Treasure hunting for rare cells in the developing human brain

November 16, 2015

Being able to pinpoint and study the specific types of cells that help our brains develop is crucial to understand both how our brains work and what makes us uniquely human.

But with 86-billion neurons of various types and billions more supporting cells intermingled in a complex web, the human brain is a challenging place to conduct a hunt for a needle in a haystack.

Researchers at the Allen Institute were particularly interested in studying a small set of cells called radial glia: a rare type of cell that supports the growth of neurons during early human brain development. Radial glia can be picked out by their distinct shapes and locations, but their molecular makeup has been challenging to study since these cells are intermixed with very different cell types in the brain and so must be analyzed one cell at a time.

“In order to get at these cells, which are just one percent of the cells in the developing human cortex, we need to blindly analyze as many as 20,000 cells,” says Boaz Levi, Ph.D., Manager in In Vitro Human Cell Types at the Allen Institute for Brain Science.

This is because until now, scientists have only been able to gather gene expression information on living cells, as opposed to cells that have been fixed so that scientists can select them by the presence or absence of molecules present only inside the cell.

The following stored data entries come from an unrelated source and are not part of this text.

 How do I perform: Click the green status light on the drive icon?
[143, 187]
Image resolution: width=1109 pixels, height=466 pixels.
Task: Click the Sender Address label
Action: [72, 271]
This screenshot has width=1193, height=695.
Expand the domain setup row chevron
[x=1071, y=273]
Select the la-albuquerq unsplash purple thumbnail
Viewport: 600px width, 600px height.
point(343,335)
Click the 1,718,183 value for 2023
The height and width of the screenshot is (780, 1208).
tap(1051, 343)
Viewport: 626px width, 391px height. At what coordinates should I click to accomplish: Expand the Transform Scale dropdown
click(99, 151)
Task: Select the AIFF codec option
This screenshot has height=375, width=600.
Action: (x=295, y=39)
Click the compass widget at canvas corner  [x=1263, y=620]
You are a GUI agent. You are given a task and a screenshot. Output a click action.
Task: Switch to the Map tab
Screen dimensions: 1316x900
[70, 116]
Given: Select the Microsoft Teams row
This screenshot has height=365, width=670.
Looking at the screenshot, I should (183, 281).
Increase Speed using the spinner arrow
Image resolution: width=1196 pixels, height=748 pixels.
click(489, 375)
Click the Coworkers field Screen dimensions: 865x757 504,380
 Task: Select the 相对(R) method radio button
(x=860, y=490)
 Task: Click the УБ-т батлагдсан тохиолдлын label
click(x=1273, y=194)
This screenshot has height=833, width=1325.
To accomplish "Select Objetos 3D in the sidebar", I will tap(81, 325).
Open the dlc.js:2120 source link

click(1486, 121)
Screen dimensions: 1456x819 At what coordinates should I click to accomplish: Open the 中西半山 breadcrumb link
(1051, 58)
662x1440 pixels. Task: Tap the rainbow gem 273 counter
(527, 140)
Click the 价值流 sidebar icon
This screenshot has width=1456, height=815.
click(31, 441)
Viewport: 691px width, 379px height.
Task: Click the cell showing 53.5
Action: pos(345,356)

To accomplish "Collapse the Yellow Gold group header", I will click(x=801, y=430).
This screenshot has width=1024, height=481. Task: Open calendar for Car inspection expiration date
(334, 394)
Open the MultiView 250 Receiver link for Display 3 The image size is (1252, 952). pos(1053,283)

But in research published this month in Nature Methods, Allen Institute researchers have pioneered a new technique that allows them to fix the cell first, sort only rare cells based on expression of certain intracellular markers, and sequence later.

“Instead of sequencing 20,000 cells, we were able to study the progenitor cells we were interested in by profiling just 200 cells,” says Levi.

By analyzing the data, Levi and his colleagues were able to make some interesting observations about radial glia, including defining the molecular differences and identifying new molecular markers for two subtypes of radial glia.  Interestingly, one class of these progenitors seems to have become much more abundant through evolution and may hold insights into how complex brains, such as those of primates, evolved.

“This new technique that allows us to measure gene expression from rare populations of cells where only intracellular markers are known is exciting in part because it can have impact far beyond neuroscience,” says Levi. “Many of the tissues that are the most difficult to study (such as primary human tissue) are also the ones that contain the cells you actually care about, so having a way to study them using fewer resources means we can ask many more interesting questions.”